------ Ausgangstext ------

Mit News und Berichten war ich bei Buffed bislang immer sehr zufrieden. Auch die allgemeinen Guides (z.B. Events wie das Braufest oder andere Achievementguides) fand ich sehr gut, weil ich halt ein kleiner Achievement-Fänger war, als ich noch WoW gespielt hab. Über die Klassen- und Raidguides kann man sich streiten. Für jemanden, der neu in der Klasse ist, find ich die Guides als Richtlinie sehr gut - für mehr sind sie auch glaube ich nicht gemacht. Als ich mit meinem Priester ein paar Wochen, nachdem ich von Holy auf Diszi umgespecct hatte, den Guide hier gelesen hab, hat der für mich als Anfang gelangt. Als ich nach vielen, vielen Malen Umspeccen, Rota austesten etc. nach einem halben oder Dreivierteljahr nochmal geguckt hab, hab ich mir auch gedacht "Was, und so hast du deinen Priester mal gespielt?" Aber das ist auch wieder eine rein subjektive Wahrnehmung, diesmal eben von mir. Da der Priester jedoch mein einziger 80er war und somit der einzige Char, mit dem ich mich wirklich intensiv beschäftigt habe, kam mir der "Einsteiger-Guide" von Buffed natürlich irgendwann unfundiert und viel zu unausführlich vor. Aber wie schon geschrieben: Jemand, der sich wirklich mit seiner Klasse beschäftigen will, kann hier einen guten Einsteigerguide finden und dann nach und nach sein Basiswissen, was er hier bekommt, erweitern.

Raidguides hab ich z.B. immer auf HordeGuides geschaut, weil die da halt einfach extrem gut und simpel erklären, mit Videos, Bildern, Texten, was man in welcher Rolle für Aufgaben hat. Aber auch hier gilt: Wer sich damit viel mehr beschäftigt, kann auch viel ausführlicheres Wissen abgeben, als jemand, der das zwar mal spielt, aber gar nicht die Zeit hat, sich ewig mit der 100%ig besten Position, der allerallerbesten Rota für jede Klasse bei dem Boss etc. zu beschäftigen.

------ Extrahierte Daten ------

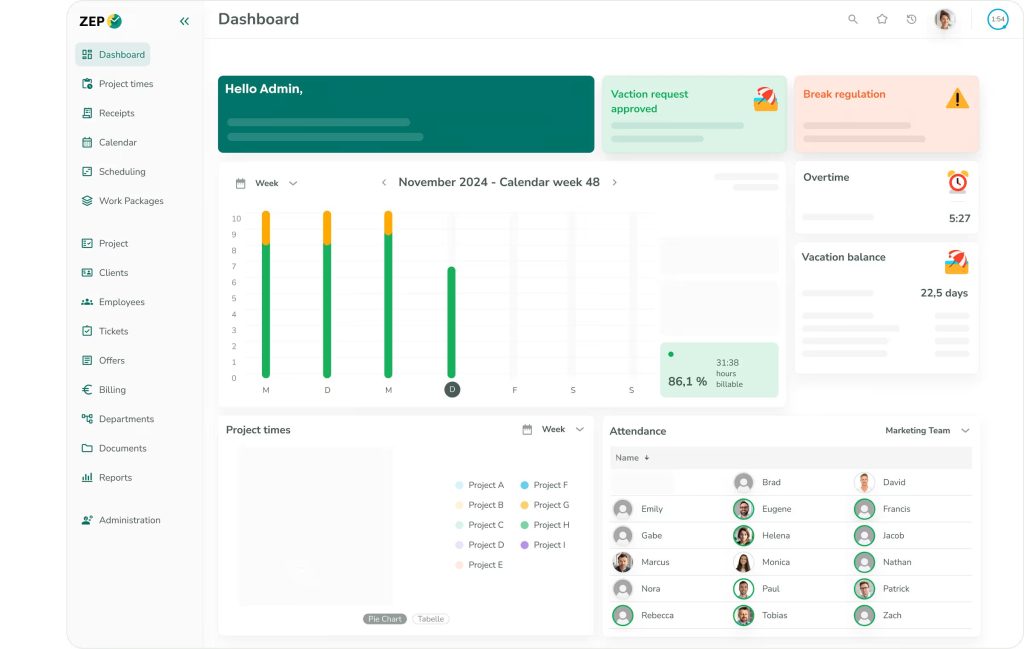Click the Break regulation warning icon
The height and width of the screenshot is (649, 1024).
957,98
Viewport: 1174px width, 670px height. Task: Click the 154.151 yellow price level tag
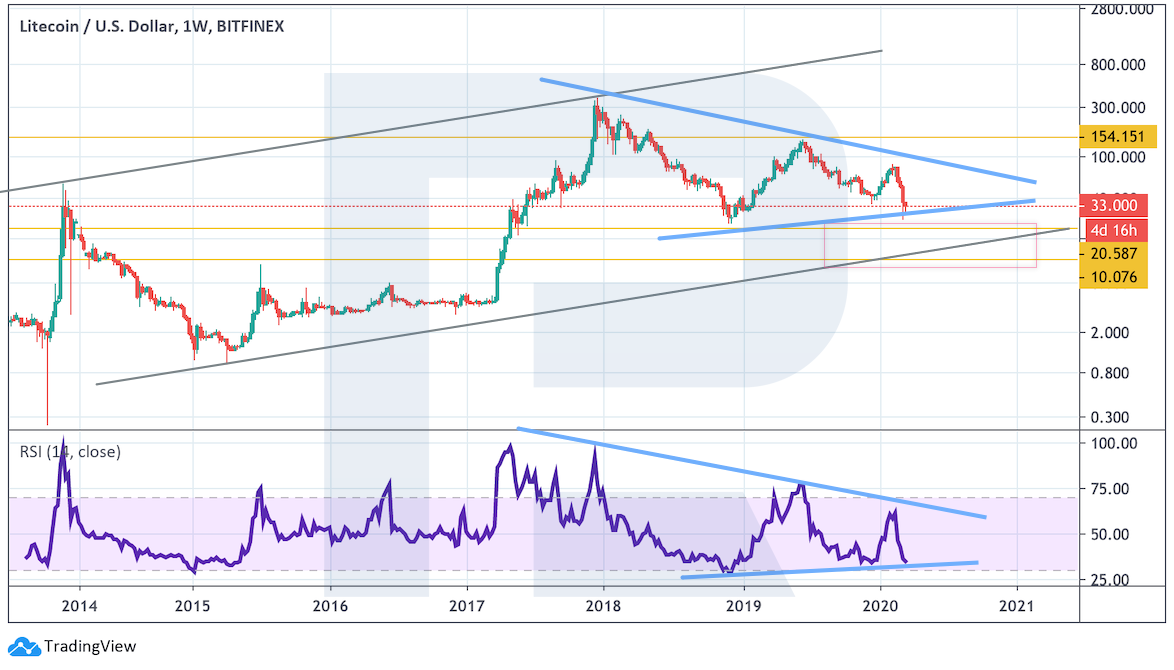click(x=1113, y=137)
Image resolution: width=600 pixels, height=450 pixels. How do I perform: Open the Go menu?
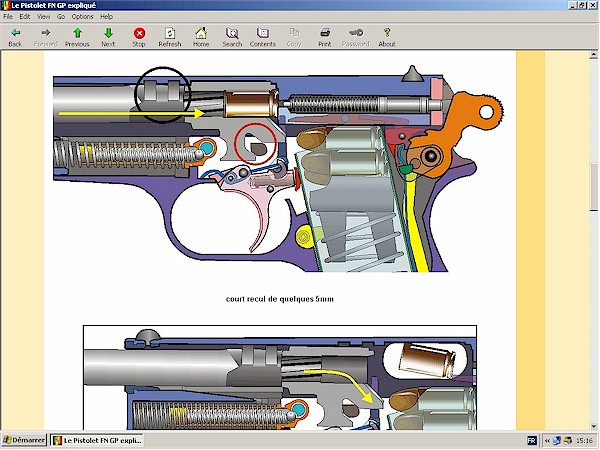[61, 17]
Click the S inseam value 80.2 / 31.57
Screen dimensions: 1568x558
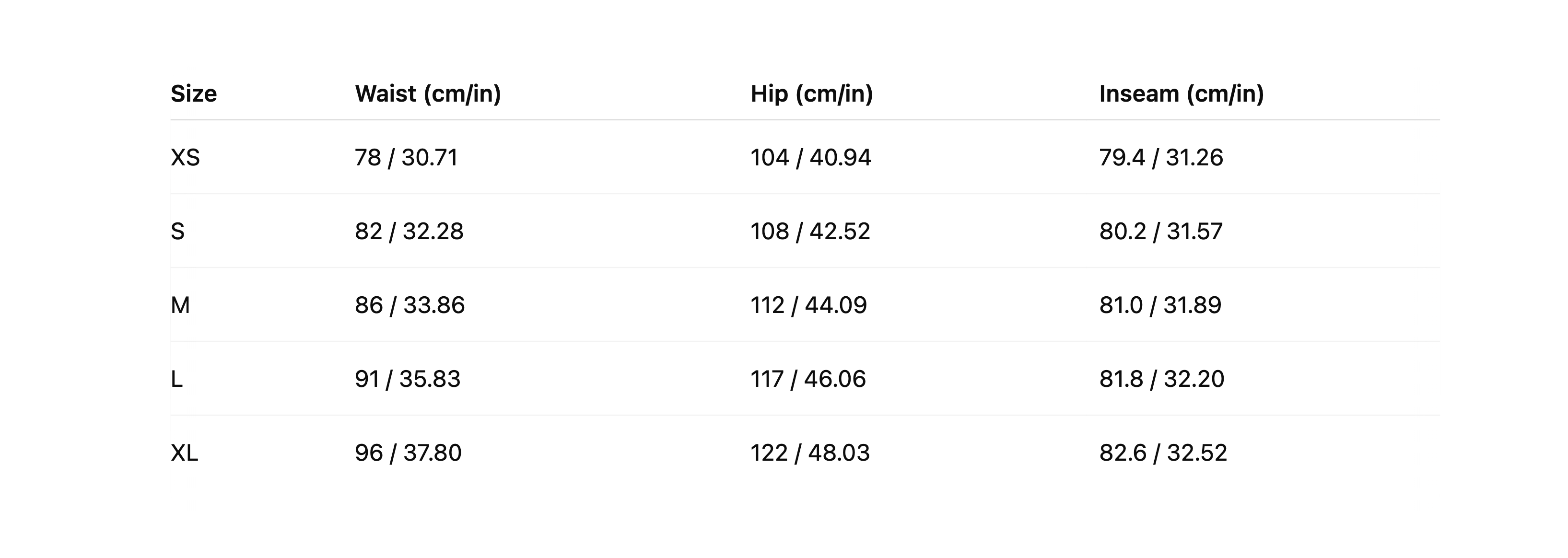[x=1160, y=231]
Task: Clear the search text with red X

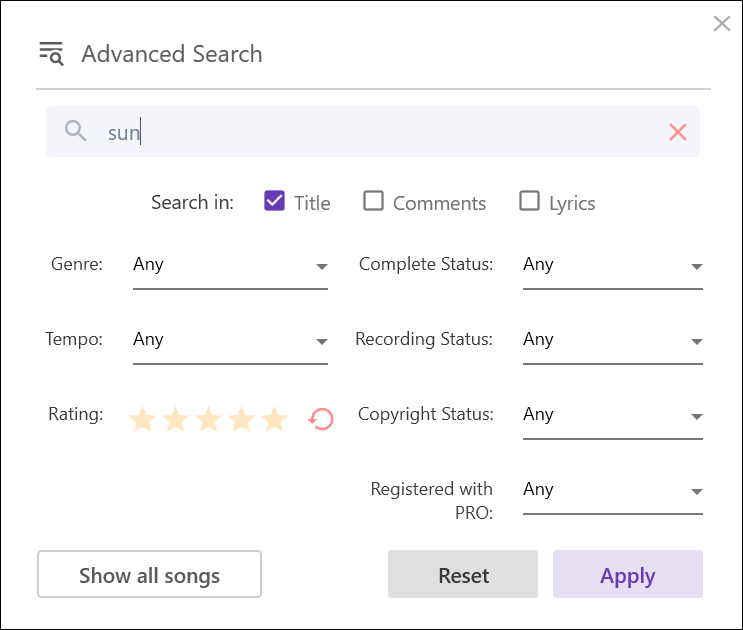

------

Aufgaben zur Übung:
1. Prüfe, ob die folgenden Aussagen zum Beitrag über die Buffed-Guides stimmen: (a) Raidguides hat die schreibende Person immer auf HordeGuides angesehen. (b) Der Priester war einer von mehreren Charakteren auf Stufe 80. (c) Mit News und Berichten bei Buffed war die schreibende Person bislang unzufrieden. Antworte jeweils mit Ja oder Nein und zitiere die entscheidenden Worte wörtlich.
2. Setze den Beitrag über die Buffed-Guides nach seinem letzten Satz fort.
Die Datensätze stammen aus einer anderen Quelle als der Ausgangstext.

Lösungen:
1.
(a) Ja: „Raidguides hab ich z.B. immer auf HordeGuides geschaut“
(b) Nein: „Da der Priester jedoch mein einziger 80er war“
(c) Nein: „Mit News und Berichten war ich bei Buffed bislang immer sehr zufrieden.“

2.
Also wer News und allgemeine Berichte zu Spielen etc. will, ist hier bei Buffed wirklich sehr gut bedient - und das in meinen Augen auch kompetent. Wer sich aber wie in meinem Beispiel intensiv bis intensivst mit einer bestimmten Sache in einem Spiel auseinandersetzen will, der muss sich halt umschauen - dafür ist Buffed keine "Priester-WoW-Seite" oder "HdRO-Handwerks-Seite" oder "Raid-Guide-Seite", sondern ein allgemeines Spieleportal. Und wer doch mal etwas genauer wissen will, kann die doch sehr große Community um Rat fragen. Ob die dann so superkompetent ist, lass ich mal dahingestellt, aber das liegt dann keinesfalls an den Leuten, die hier die Berichte etc. schreiben.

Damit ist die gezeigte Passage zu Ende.